[EXERCISE INSTRUCTIONS] The records below must be reproduced exactly. Strip out the pictures.

(Stored records)
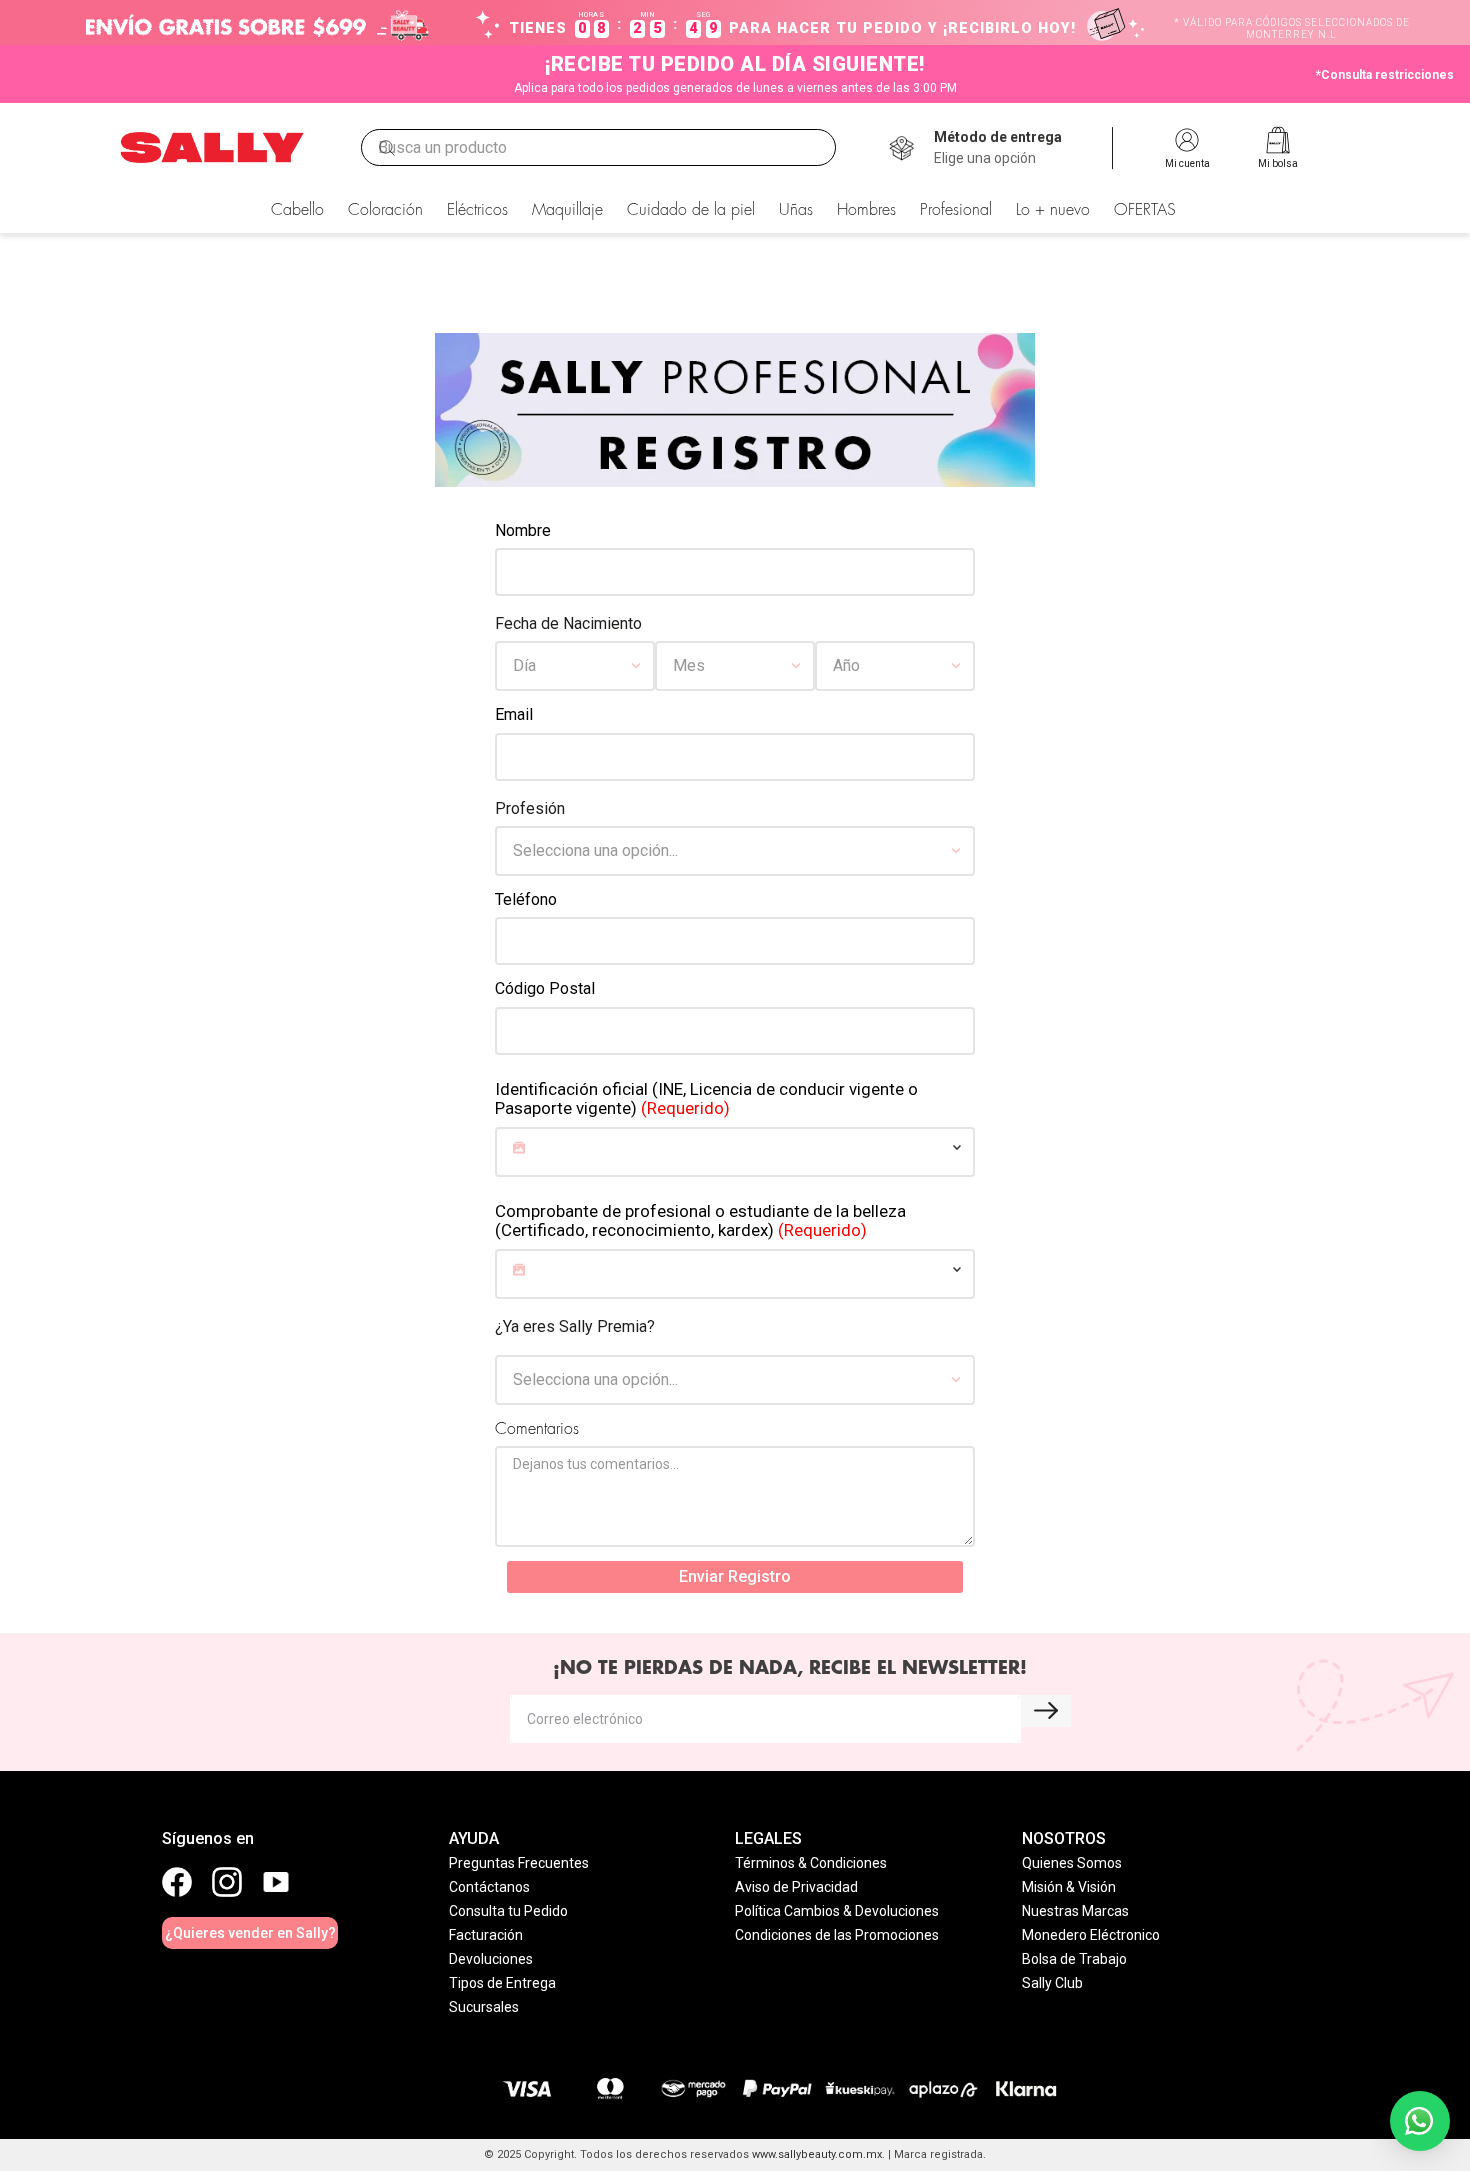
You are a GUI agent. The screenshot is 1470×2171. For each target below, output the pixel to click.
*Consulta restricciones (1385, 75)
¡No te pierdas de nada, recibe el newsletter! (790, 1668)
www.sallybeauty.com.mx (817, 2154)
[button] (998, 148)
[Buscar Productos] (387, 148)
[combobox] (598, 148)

[WRITTEN ANSWER]
You are a GUI agent. The screenshot is 1470×2171. For each target below, output the pixel to click.
*Consulta restricciones (1385, 75)
¡No te pierdas de nada, recibe el newsletter! (790, 1668)
www.sallybeauty.com.mx (817, 2154)
[button] (998, 148)
[Buscar Productos] (387, 148)
[combobox] (598, 148)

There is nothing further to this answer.